But one of the first amazing things that happened was that the neighbors, a new household on the block, came over to introduce themselves as I was getting my bearings and just beginning to set up. The heads of the household were a married couple about ten-twelve years older than I was (I was in my late twenties). They recognized the tent I had as being a replica 18th-century tent. They were former Civil War re-enactors. They turned out to be the most interesting people at the entire event. (This is saying something, as there were 11,000 total weirdos at that event.) They were, of course, K and his wife S. And the most representative thing for me about that event was the evenings I spent drinking by the fire listening to K tell stories.

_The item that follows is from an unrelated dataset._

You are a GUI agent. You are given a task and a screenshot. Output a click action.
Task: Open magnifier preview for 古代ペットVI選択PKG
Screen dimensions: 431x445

K has stories. He has stories, and stories about stories, and stories upon stories. He is a prepossessing guy, charismatic and outgoing and usually one of the focal people in any given group. And he has had the most bizarre, eclectic, incredible life. S is a little quieter with strangers, a great deal less outgoing (ha, until she gets either comfortable or drunk or both), but she and K have been together since they were barely adults, and know one another incredibly well. A significant part of K’s charm is how, despite his crudeness and occasional violence, he is visibly hearts-in-eyes in love with S, as if they were still twenty-two and had just met.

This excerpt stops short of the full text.